TEXT SHOWN:
Hu, 56, editor-in-chief of the Global Times since 2005, is a controversial figure. Under his charge, the Global Times is best known for its hyper-nationalistic view, which sparks both praise and criticism inside China and out. Hu oversees the tabloid’s editorials himself, and is often cited by foreign media parsing China’s policy-making.
After leaving the pro-democracy protests in Tiananmen Square, he became a war correspondent in Yugoslavia in the 1990s. He is now a true believer that China’s Communist Party should rule the country, but remains critical of the government. Among other issues, he has pushed for more free speech and less censorship.
Hu recently sat down with Quartz at the Global Times’ Beijing office to talk about his little-known past, the love-hate relationship between China and the US, and how the state news outlet fits into Beijing’s global propaganda efforts. A lightly edited transcript follows.
First of all, is it correct to call the Global Times a Communist Party media outlet, or official Chinese state media outlet?
I think not. Party media or official media are not accurate. They can’t describe China’s media situation. Southern Weekly [an influential liberal-leaning newspaper based in Guangzhou] is also a party media outlet. But are we the same? We run under the same system. Both of us are “party media” and “official media.” But we hold different values.
People’s Daily and Xinhua are party media and official media. You can’t understand our paper from this perspective. We are market-driven media. This phrase is more accurate to China. We rely on the market, not state finances or anything else. The Global Times has responsibility for its own profit and loss. Our profit mainly comes from distribution and advertisement.
So you have two bosses—one is the government, the other is the market. Which boss is more important to you?
As to today, this one specific day, the government is more important. Because if it is against us, it will sanction us.
In the long run, the two are equally important. If we lose the support of ordinary people and lose our influence, the government won’t care about us anymore. Without ordinary people, our paper will die.
The Global Times has attracted a lot of attention from foreign media. Do you think that’s because of your editorial policy?
High-end readers care about editorials. So do foreign media. Ordinary readers still read our stories. Many read our big stories on the front pages. But, yes, the Global Times’ influence mainly comes from its commentaries, especially its editorials.
Some ex-employees say you like it when the Global Times is quoted by foreign media, no matter whether the coverage is positive or negative.
In general attracting attention is a good thing. But we don’t live for foreign media. First and foremost we have to survive. To do that, we must have influence in China. The recognition of our paper inside China, and the transmission of our voice in the country—those are the things I care the most about.
Many foreign news outlets assume your editorials and op-eds can be interpreted as the Communist Party’s official voice. Is that a misunderstanding?
It’s hard to give a simple answer to this question. I’m appointed by the Communist Party, so it can influence me. My tone is in line with the Communist Party. I will never turn against the party. We live in the same system. We have many similar understandings, sentiments and values.
As a market-driven news outlet, we have more freedom of reportage. We can say all kinds of stuff, while party media or official media can’t. The stuff we say is probably the same as some officials are thinking in many cases.

SUPPLIED DATA:
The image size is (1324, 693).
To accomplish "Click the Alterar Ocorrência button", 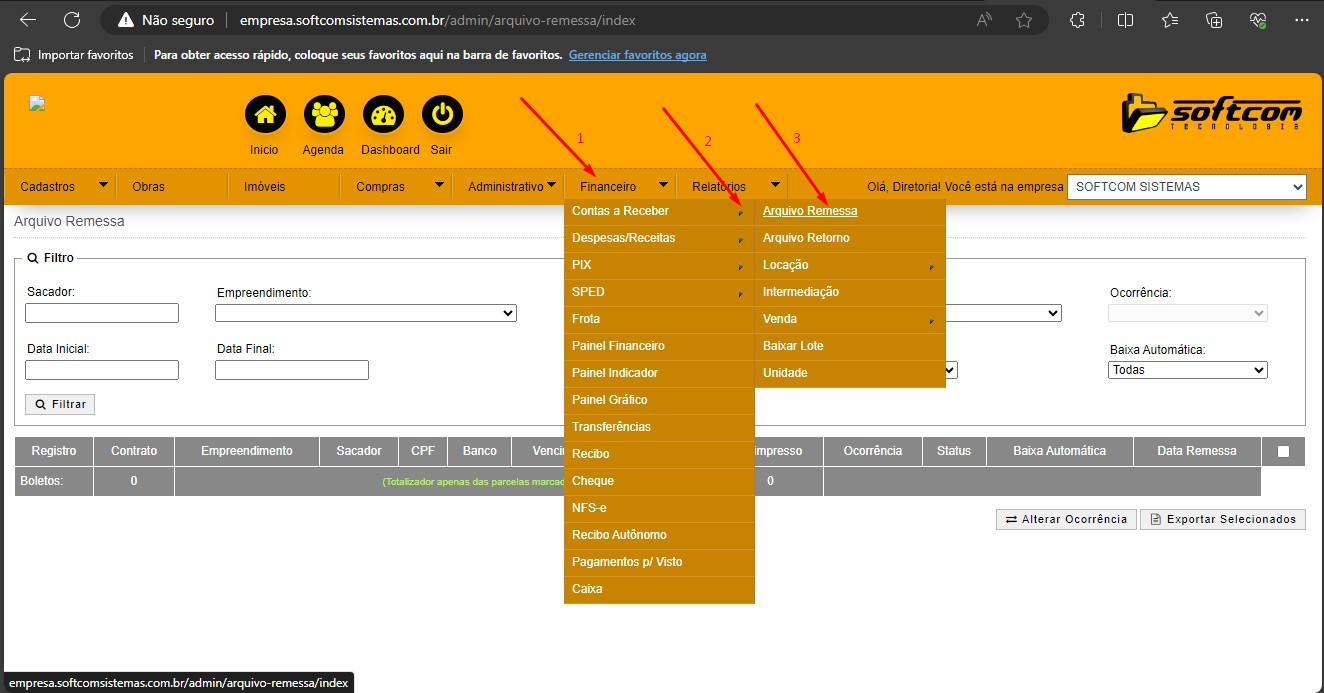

WRITTEN TASK A:
In the interview with Hu, where does the Global Times mainly get its profit?
WRITTEN TASK B:
Print the part of the interview with Hu that begins at the words "In the long" and ends after "positive or negative.".
WRITTEN TASK C:
Carry on the interview with Hu from its last line.

WRITTEN REPLY A:
Its profit mainly comes from distribution and advertisement.

WRITTEN REPLY B:
In the long run, the two are equally important. If we lose the support of ordinary people and lose our influence, the government won’t care about us anymore. Without ordinary people, our paper will die.
The Global Times has attracted a lot of attention from foreign media. Do you think that’s because of your editorial policy?
High-end readers care about editorials. So do foreign media. Ordinary readers still read our stories. Many read our big stories on the front pages. But, yes, the Global Times’ influence mainly comes from its commentaries, especially its editorials.
Some ex-employees say you like it when the Global Times is quoted by foreign media, no matter whether the coverage is positive or negative.

WRITTEN REPLY C:
But it’s like this: We say these words, and the officials probably think the same, but turning them into policies is another thing. Sometimes there’s a big gap between an idea and a policy. Some ideas might never be turned into policies. Not to mention that I don’t dare to say my ideas are always the same as that of officials. There are some officials who don’t like me. For example the late ambassador Wu Jianmin, he openly criticized me.
How do you know what the party officials are thinking?
I’m a party member too. I worked for the army. I have so many friends in the foreign ministry and the security department. We gather together and talk quite often. We share the same sentiment and the same values. Our thinking is the same in general.
But they need to lay down and carry out policies, so they are more cautious. They can’t speak willfully, but I can. Some of my words are in line with their thinking, but it won’t necessarily become state policy.
Foreign media sometimes interpret us as China’s official newspaper. This is neither entirely wrong nor entirely right. Does the New York Times represent Barack Obama or the White House? No. Do we represent the Chinese government? No. Our relations with the foreign ministry and the national defense ministry is probably just like the New York Times’ relations with the White House and the State Council.
Because both are market-driven media?
Yes, more or less.
Have government officials ever ordered the Global Times to write an editorial, or write one in a certain way?
I can’t say never. But rarely.
In what cases?
I don’t want to say. It’s rare. You know there are always some orders in China’s system. But we are treated differently from People’s Daily. I can’t say it never happened. But I can tell you it’s quite rare. The New York Times probably does the same. The State Council might ask them to write on something through their relationship, secretly.
Can the Global Times reflect mainstream Chinese opinions?
I can’t represent everyone. I can only represent our newsroom. But I’m really close to the mainstream opinions, because I’m defending state interests. The state interests are the fundamental interests of the public—the greatest common divisor of everyone’s interests.
Do government interests sometimes conflict with the people’s interests?
In terms of policies, yes. For example when the party raises a specific policy which the ordinary people can’t accept, there will be small conflicts. But I believe the Communist Party’s fundamental interests are consistent with ordinary people’s interests. Otherwise it is already dead.
If you see a conflict between the people’s interests and the government’s, who will you stand for?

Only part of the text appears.